Items from a data source:
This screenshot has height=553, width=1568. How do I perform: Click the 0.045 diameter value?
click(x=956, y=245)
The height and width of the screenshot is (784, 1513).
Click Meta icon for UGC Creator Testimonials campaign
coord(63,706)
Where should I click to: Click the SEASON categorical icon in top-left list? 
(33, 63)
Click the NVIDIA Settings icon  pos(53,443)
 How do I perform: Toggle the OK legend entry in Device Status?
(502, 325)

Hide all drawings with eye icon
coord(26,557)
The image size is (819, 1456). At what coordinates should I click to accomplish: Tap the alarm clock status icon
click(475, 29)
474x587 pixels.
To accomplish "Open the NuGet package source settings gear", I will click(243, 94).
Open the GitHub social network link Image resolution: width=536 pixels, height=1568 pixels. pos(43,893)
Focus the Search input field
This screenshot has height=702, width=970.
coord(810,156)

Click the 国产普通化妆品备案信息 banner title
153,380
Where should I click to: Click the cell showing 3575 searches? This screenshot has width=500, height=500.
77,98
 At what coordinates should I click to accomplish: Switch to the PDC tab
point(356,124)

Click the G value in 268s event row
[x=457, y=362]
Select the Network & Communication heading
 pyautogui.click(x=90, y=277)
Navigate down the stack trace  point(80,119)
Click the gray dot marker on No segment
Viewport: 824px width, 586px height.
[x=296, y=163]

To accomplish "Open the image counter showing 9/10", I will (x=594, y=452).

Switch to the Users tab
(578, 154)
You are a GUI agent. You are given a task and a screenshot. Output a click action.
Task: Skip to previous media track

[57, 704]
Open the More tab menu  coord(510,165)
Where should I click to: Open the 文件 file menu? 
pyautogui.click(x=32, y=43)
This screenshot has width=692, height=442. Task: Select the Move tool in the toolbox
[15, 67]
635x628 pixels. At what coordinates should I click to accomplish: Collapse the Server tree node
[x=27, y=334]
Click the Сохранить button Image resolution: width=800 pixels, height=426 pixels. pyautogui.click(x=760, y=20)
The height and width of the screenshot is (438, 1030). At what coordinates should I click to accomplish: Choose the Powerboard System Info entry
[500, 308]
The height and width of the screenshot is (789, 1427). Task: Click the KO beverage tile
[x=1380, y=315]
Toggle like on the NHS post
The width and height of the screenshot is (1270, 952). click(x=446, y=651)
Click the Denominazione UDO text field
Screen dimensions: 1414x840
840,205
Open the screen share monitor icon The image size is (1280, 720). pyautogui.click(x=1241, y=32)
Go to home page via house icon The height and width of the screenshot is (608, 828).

What the exercise asks: A word-for-word restatement of every record above is expected.

Solution:
This screenshot has height=553, width=1568. How do I perform: Click the 0.045 diameter value?
click(x=956, y=245)
The height and width of the screenshot is (784, 1513).
Click Meta icon for UGC Creator Testimonials campaign
coord(63,706)
Where should I click to: Click the SEASON categorical icon in top-left list? 
(33, 63)
Click the NVIDIA Settings icon  pos(53,443)
 How do I perform: Toggle the OK legend entry in Device Status?
(502, 325)

Hide all drawings with eye icon
coord(26,557)
The image size is (819, 1456). At what coordinates should I click to accomplish: Tap the alarm clock status icon
click(475, 29)
474x587 pixels.
To accomplish "Open the NuGet package source settings gear", I will click(243, 94).
Open the GitHub social network link Image resolution: width=536 pixels, height=1568 pixels. pos(43,893)
Focus the Search input field
This screenshot has height=702, width=970.
coord(810,156)

Click the 国产普通化妆品备案信息 banner title
153,380
Where should I click to: Click the cell showing 3575 searches? This screenshot has width=500, height=500.
77,98
 At what coordinates should I click to accomplish: Switch to the PDC tab
point(356,124)

Click the G value in 268s event row
[x=457, y=362]
Select the Network & Communication heading
 pyautogui.click(x=90, y=277)
Navigate down the stack trace  point(80,119)
Click the gray dot marker on No segment
Viewport: 824px width, 586px height.
[x=296, y=163]

To accomplish "Open the image counter showing 9/10", I will (x=594, y=452).

Switch to the Users tab
(578, 154)
You are a GUI agent. You are given a task and a screenshot. Output a click action.
Task: Skip to previous media track

[57, 704]
Open the More tab menu  coord(510,165)
Where should I click to: Open the 文件 file menu? 
pyautogui.click(x=32, y=43)
This screenshot has width=692, height=442. Task: Select the Move tool in the toolbox
[15, 67]
635x628 pixels. At what coordinates should I click to accomplish: Collapse the Server tree node
[x=27, y=334]
Click the Сохранить button Image resolution: width=800 pixels, height=426 pixels. pyautogui.click(x=760, y=20)
The height and width of the screenshot is (438, 1030). At what coordinates should I click to accomplish: Choose the Powerboard System Info entry
[500, 308]
The height and width of the screenshot is (789, 1427). Task: Click the KO beverage tile
[x=1380, y=315]
Toggle like on the NHS post
The width and height of the screenshot is (1270, 952). click(x=446, y=651)
Click the Denominazione UDO text field
Screen dimensions: 1414x840
840,205
Open the screen share monitor icon The image size is (1280, 720). pyautogui.click(x=1241, y=32)
Go to home page via house icon The height and width of the screenshot is (608, 828).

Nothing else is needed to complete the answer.